___ Article
In addition to managing a successful Make-up and Creature effects studio, Gillis and Woodruff actively develop original scripts, both individually and as a team. The duo strive to incorporate their story and directing skills into their creature effects work, whether it is by contributing script ideas (as in TREMORS and ALIEN 3), or by second unit directing (LEVIATHAN).
To date, the culmination of Gillis and Woodruff’s talents as writers-directors is the screenplay and teaser reel of THE DEMON WITH THREE TALES co-produced, co-written and co-directed by Alec and Tom, the short film was shot on a shoestring budget and demonstrates not only the freshness and originality of the script, but also the team’s ability to design and direct visually stylish projects on a modest budget.
______
___ Recorded data
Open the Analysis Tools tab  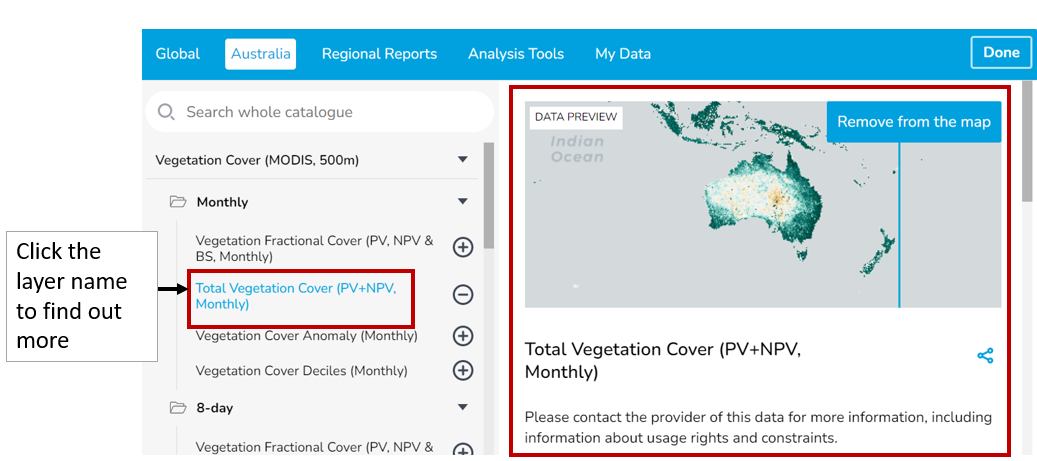pos(516,54)
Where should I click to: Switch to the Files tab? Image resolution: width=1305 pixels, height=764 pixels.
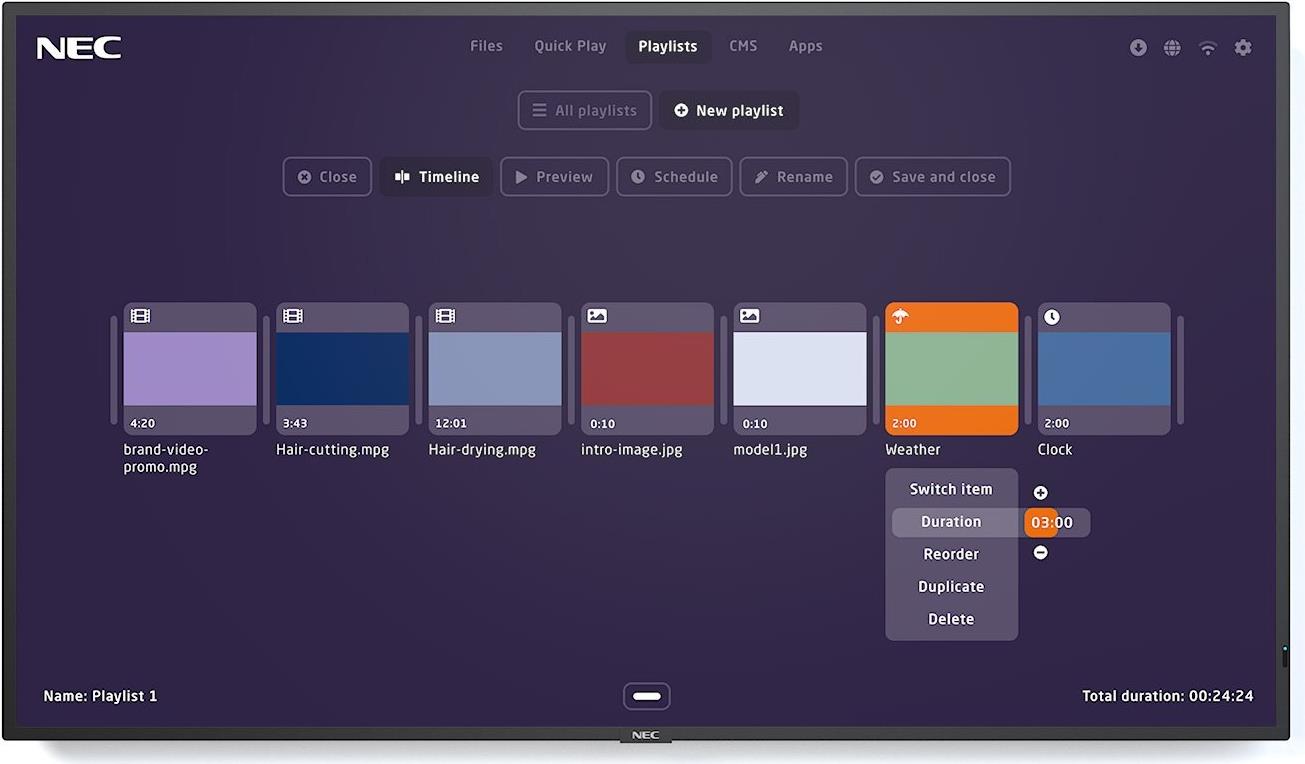click(x=486, y=46)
______
**Tasks to perform**:
1 - In the profile of Gillis and Woodruff, on which film did the pair work as second unit directors?
2 - From the profile of Gillis and Woodruff, reproduce the passage beginning at the words "To date, the" and stopping after "a modest budget.", with "shoestring" changed to "tiny".
3 - Decide whether each statement agrees with the profile of Gillis and Woodruff, and support each answer with the deciding words from it.
(a) Gillis and Woodruff contributed script ideas to TREMORS.
(b) Gillis and Woodruff develop original scripts only as a team.
(c) THE DEMON WITH THREE TALES was made with a large budget.

**The responses**:
1 - LEVIATHAN.

2 -
To date, the culmination of Gillis and Woodruff’s talents as writers-directors is the screenplay and teaser reel of THE DEMON WITH THREE TALES co-produced, co-written and co-directed by Alec and Tom, the short film was shot on a tiny budget and demonstrates not only the freshness and originality of the script, but also the team’s ability to design and direct visually stylish projects on a modest budget.

3 -
(a) Yes: "whether it is by contributing script ideas (as in TREMORS and ALIEN 3)".
(b) No: "actively develop original scripts, both individually and as a team".
(c) No: "the short film was shot on a shoestring budget".